EXTRACTED MATERIAL:

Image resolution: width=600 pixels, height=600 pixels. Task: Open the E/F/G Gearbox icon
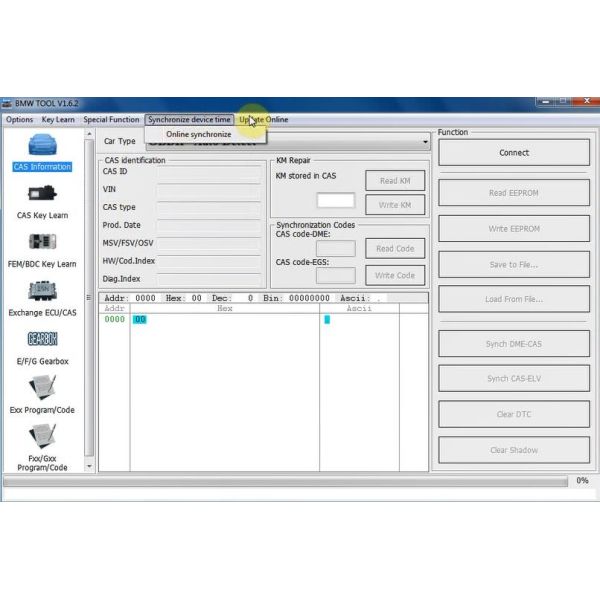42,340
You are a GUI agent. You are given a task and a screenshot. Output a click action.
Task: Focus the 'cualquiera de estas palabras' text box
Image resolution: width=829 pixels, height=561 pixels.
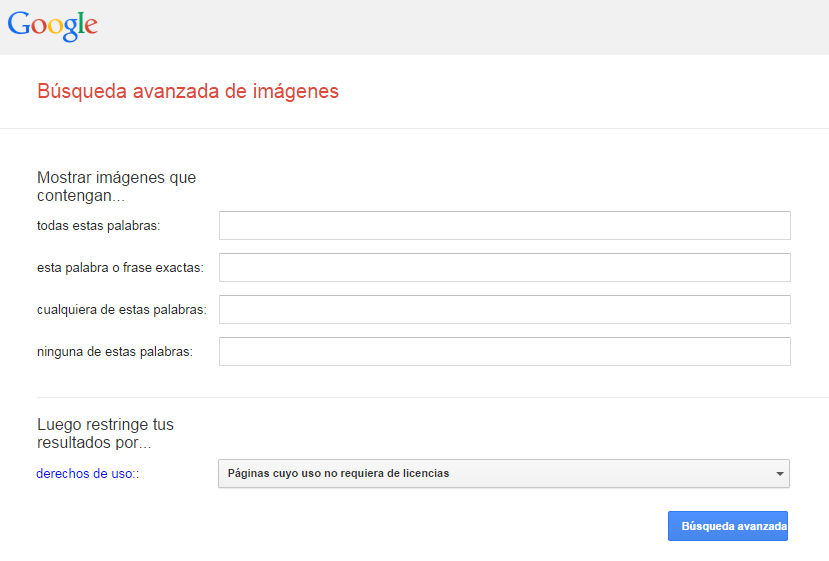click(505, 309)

EXERCISE OBJECTIVE:
Render these entries as a two-column CSV with the headers "instruction" and "response", giving one row per entry: the entry's text in the first column and its answer in the second. Put each value in a single quoted field, replace line breaks with spaces, and leave the pictures out.

SOLUTION TO THIS EXERCISE:
instruction,response
"Image resolution: width=600 pixels, height=600 pixels. Task: Open the E/F/G Gearbox icon","42,340"
"You are a GUI agent. You are given a task and a screenshot. Output a click action. Task: Focus the 'cualquiera de estas palabras' text box Image resolution: width=829 pixels, height=561 pixels.","click(505, 309)"